As financial professionals, we are constantly reminded that Americans have limited financial knowledge. An understanding of basic economic concepts is necessary for recognizing both the risks and the opportunities individuals encounter at every stage of their financial lives. Saving for a specific goal, managing a household budget, deciding on credit card plans, planning for retirement and investing money are all areas requiring informed financial decisions. These are decisions that can maximize one’s financial well-being or, in the case of uninformed decisions, put that financial well-being in serious jeopardy. Financial problems expand when consumers lack the basics of financial literacy. Our youngest Americans are most at risk.
The Organization for Economic Cooperation and Development recently conducted an international study to measure the financial proficiency of 15-year-olds in 18 countries. China scored the top spot, with 603 points. Our students scored eight points below the global mean of 500 points and ranked between eighth and 12th place. These results come as little surprise given that just 20 percent of U.S. adults received a passing score in The American College Retirement Income Literacy Survey conducted in 2014. Such dismal results underscore the tremendous need for increased financial education for our youth, and the sooner the better.
The level of outstanding student loan debt continues to rise at the rate of about 12 percent a year, doubling since 2009 to a whopping $1.3 trillion. A typical student will graduate with a loan balance of just under $29,000 — $28,973, to be exact.
It is important that we equip our young people with the tools needed to tackle the day-to-day financial decisions they will face in adulthood. This economic education should begin as early as possible and be reinforced throughout their lives. One way to teach financial lessons to children at a young age can be as simple as playing classic board games such as Life and Monopoly. These games helped pique my own interest in money and finance as a young child growing up in the 1970s, and I am sure they could have a similar impact even in this age of technology.

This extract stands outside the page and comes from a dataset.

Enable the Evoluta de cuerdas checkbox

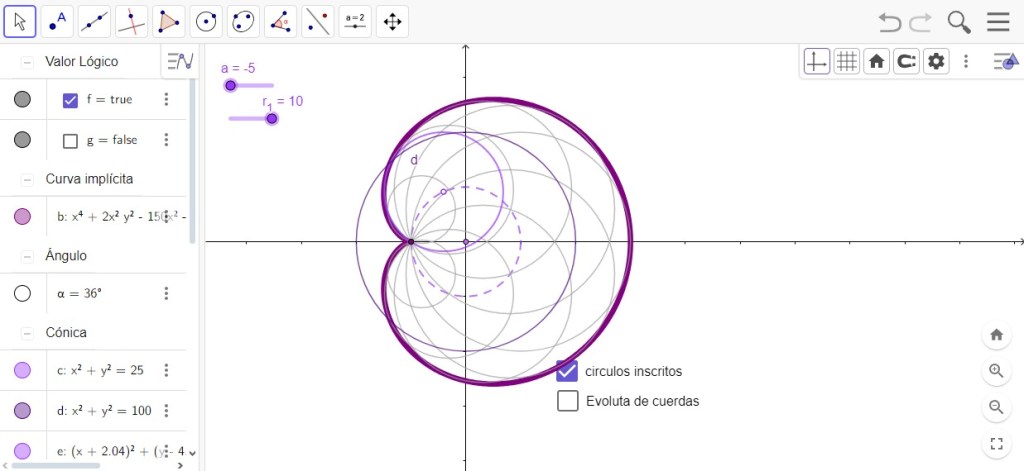click(x=568, y=401)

There is much more that can be done to address the need for financial education, and some organizations are already involved.
There are a number of nonprofit and private entities, such as the National Endowment for Financial Education (NEFE) High School Financial Planning Program, the Jump$tart Coalition for Personal Financial Literacy and the Federal Deposit Insurance Corp. Money Smart programs, that are committed to providing financial education to young people. These organizations have developed extensive educational material for every level of learning. Potential educators cannot assume that just because the organizations “built it” the students will come. These organizations need the support of individuals like us to make sure that the tools needed to develop financial literacy are delivered to students in schools, local community centers or Boys and Girls Clubs. They need volunteer instructors to deliver the curriculum to students. They need concerned parents and community groups to urge their local schools to take advantage of the free curriculum materials available for teachers. It takes a village to educate and we, as financial professionals, can and should be an integral part of that village.
As we set our goals for the coming year, make a commitment to promote financial literacy. I encourage you to include volunteering a few hours a month with one of the aforementioned organizations or another one of your choosing. I know that I will — starting with my alma mater.
There could be added bonuses to having more financial service professionals teaching students. Not only will the students increase their financial knowledge, but the regular interaction with financial professionals also could consider make future clients more comfortable about consulting financial planners. It also could acquaint more young women and men with the important roles financial professionals play in helping families reach a higher level of financial security. It may inspire more young people to pursue career opportunities in our industry.
At a time when we are facing a decline in the number of millennials entering the field, this could provide a valuable introduction to an important profession that is needed now more than ever. How about that for a win-win proposition?